(Extracted material)
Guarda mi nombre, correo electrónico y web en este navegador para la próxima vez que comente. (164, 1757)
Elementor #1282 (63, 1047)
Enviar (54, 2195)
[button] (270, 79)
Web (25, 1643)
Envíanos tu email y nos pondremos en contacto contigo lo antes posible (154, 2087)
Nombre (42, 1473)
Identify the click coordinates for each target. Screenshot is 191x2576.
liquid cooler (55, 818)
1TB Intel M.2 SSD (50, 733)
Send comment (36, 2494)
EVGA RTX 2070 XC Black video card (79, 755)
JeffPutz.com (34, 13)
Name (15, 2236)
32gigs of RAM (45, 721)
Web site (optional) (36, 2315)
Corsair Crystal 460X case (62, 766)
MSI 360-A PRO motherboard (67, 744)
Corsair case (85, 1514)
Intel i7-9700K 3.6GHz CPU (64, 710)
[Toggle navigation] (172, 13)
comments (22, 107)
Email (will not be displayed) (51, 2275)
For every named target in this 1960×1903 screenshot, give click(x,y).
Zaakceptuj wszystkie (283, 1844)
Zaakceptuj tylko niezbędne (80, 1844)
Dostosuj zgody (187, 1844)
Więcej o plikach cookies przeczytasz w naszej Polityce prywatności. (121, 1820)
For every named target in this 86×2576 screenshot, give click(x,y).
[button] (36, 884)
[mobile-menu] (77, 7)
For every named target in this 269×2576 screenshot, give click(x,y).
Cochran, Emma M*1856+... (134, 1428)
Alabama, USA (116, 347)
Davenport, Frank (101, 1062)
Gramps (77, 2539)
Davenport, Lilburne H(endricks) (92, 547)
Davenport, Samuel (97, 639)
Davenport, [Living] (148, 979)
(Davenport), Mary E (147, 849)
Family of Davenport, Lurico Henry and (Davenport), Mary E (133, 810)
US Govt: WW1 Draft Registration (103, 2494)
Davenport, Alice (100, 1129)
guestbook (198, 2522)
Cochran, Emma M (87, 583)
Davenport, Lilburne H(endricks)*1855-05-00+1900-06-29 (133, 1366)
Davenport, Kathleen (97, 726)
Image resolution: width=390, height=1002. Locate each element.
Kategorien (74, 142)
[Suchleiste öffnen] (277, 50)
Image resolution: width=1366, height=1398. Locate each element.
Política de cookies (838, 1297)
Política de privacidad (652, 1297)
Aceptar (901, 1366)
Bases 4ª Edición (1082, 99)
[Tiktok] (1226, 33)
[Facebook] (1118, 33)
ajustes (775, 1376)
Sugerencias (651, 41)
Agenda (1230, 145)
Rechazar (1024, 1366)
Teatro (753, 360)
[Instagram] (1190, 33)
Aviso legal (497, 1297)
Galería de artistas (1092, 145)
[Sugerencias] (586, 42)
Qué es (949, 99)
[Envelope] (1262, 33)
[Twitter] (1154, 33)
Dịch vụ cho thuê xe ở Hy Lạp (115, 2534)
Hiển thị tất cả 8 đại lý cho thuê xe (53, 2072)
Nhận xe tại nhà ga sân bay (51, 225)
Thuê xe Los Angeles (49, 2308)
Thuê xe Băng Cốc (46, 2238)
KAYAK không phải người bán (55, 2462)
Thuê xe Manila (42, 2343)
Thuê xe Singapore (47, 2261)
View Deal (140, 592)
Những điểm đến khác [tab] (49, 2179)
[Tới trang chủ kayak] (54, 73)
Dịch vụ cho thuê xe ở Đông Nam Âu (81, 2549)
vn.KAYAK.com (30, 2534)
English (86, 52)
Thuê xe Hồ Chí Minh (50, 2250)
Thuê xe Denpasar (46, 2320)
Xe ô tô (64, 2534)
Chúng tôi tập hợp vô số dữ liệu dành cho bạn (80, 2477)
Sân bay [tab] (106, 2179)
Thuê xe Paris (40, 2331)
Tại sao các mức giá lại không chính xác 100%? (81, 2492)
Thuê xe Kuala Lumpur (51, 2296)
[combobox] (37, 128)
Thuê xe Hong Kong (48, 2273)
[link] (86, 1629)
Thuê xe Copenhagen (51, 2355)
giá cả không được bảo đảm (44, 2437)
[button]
(End Extracted material)
**Exercise prompt**
For each line in the data that contains the string "click", give a copy of that line.

**Response to this exercise**
Identify the click coordinates for each target. Screenshot is 191x2576.
For every named target in this 1960×1903 screenshot, give click(x,y).
For every named target in this 86×2576 screenshot, give click(x,y).
For every named target in this 269×2576 screenshot, give click(x,y).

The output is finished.